KDDIスマートドローン :スマートドローンプラットフォームの提供/レベル4飛行における機体運航業務
KDDIスマートドローンは、4G LTEなどのモバイル通信を用いてドローンを制御することで、安全な遠隔飛行・長距離飛行を実現するサービスを構築・展開している。
日本航空:ドローン物流ビジネスの策定・評価検証
航空運送事業で培った知見と技術を活かし、飛行モビリティの社会実装を目指す。2023年度には奄美群島でドローン事業を開始、安全かつ円滑なオペレーションを支援するべくプラットフォーム構築を進めている。
東日本旅客鉄道 :ドローン物流ビジネスの将来的な実装場所にかかる検討支援
JR東日本は、オフィス、商業、MICE施設などを含む街中へのドローンの実装を目指し実証を進めている。
ウェザーニューズ :安全運航のための気象データ提供および助言
ウェザーニューズは、創業者が1970年の海難事故を経験し「船乗りの命を守りたい」という想いが切っ掛けとなった創業。空・海を問わず、これらの安全運航に気象情報は欠かせないため、累積38年間のノウハウを活かし運航を支援する。
メディセオ :ドローンを利用した医薬品配送手順の策定および検証
メディセオは「医療と健康、美」を事業領域とするメディパルグループで活動。サプライチェーン全体の最適化を目指すには、無駄なく、顧客満足度が高く、有事にも強い物流が不可欠であるためイノベーションに取り組んでいる。
協力:
檜原村
檜原診療所
桧原サナホーム
檜原森のおもちゃ美術館
FUREAI GLAMPING & BBQ
檜原村木材産業協同組合
今後の展開
本実証の終了後、2023年度中にドローンが自動で離着陸できるドローンポートを導入し、安全性や運航業務省人化の検証など、ドローン物流サービスの実装に向けてさらなる実証を行う予定。
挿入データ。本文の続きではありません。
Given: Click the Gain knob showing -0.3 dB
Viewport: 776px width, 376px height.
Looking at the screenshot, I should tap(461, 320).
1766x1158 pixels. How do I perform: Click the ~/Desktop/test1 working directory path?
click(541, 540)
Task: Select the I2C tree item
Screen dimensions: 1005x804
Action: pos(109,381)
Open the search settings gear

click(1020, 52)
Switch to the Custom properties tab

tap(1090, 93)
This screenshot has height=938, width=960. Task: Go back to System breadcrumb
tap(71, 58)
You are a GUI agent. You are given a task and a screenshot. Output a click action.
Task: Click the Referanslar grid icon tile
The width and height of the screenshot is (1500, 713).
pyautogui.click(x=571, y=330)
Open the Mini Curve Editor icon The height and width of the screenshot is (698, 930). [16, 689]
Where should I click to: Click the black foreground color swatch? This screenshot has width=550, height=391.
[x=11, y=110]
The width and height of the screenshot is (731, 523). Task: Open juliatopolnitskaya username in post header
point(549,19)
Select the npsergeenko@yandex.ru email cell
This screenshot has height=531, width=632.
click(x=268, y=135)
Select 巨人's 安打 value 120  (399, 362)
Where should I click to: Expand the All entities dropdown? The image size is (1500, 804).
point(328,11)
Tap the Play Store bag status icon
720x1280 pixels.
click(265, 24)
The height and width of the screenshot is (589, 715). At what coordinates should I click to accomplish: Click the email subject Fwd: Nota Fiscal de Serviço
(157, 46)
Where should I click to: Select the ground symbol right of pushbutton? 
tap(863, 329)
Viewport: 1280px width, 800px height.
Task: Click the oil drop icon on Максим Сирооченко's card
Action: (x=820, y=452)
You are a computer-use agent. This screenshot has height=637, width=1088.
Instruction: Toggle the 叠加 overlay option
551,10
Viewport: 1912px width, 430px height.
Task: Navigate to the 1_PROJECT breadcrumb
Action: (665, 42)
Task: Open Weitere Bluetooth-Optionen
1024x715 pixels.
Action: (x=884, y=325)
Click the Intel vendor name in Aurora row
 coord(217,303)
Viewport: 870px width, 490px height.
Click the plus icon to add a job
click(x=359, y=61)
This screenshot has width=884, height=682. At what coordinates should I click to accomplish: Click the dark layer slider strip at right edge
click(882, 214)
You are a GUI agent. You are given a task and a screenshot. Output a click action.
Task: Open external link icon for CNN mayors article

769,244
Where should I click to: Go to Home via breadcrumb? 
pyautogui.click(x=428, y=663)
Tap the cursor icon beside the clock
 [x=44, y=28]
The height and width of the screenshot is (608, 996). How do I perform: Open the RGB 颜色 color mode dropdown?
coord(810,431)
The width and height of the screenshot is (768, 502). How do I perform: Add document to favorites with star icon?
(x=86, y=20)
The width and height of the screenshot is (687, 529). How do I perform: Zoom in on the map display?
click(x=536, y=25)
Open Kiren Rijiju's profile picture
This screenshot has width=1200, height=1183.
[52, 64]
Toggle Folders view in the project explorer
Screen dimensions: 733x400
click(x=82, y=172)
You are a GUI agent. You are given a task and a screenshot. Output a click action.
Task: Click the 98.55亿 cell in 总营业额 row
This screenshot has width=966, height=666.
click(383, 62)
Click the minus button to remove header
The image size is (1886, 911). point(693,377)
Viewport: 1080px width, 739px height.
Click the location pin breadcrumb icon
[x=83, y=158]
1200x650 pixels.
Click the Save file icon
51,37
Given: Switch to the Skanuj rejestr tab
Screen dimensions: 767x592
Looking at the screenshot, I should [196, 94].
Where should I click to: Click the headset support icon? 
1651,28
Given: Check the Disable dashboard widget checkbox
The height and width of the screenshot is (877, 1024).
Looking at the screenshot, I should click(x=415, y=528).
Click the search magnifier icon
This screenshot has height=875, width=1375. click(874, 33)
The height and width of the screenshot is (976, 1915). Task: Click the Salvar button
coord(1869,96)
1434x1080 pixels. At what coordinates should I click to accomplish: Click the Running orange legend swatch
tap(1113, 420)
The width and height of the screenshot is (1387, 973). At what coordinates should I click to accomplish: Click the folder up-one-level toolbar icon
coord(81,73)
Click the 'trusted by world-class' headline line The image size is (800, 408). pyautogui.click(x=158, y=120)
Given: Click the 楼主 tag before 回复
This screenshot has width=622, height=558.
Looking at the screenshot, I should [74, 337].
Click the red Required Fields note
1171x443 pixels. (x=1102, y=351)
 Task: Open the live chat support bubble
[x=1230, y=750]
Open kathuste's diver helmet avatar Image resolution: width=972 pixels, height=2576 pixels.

その際は今回の実証によるサービス検証と併せて、恒常的なドローンの飛行に必要な安全運航体制やビジネスモデルの検討を重ねる。
また、2024年度には都心部でのレベル4飛行を見据えた長期的なドローンのサービス実証を行う予定。将来的には、ドローンを活用したまちづくりの実現に向け、物流をはじめとする多様なサービスの展開を目指し、実証を進めていく。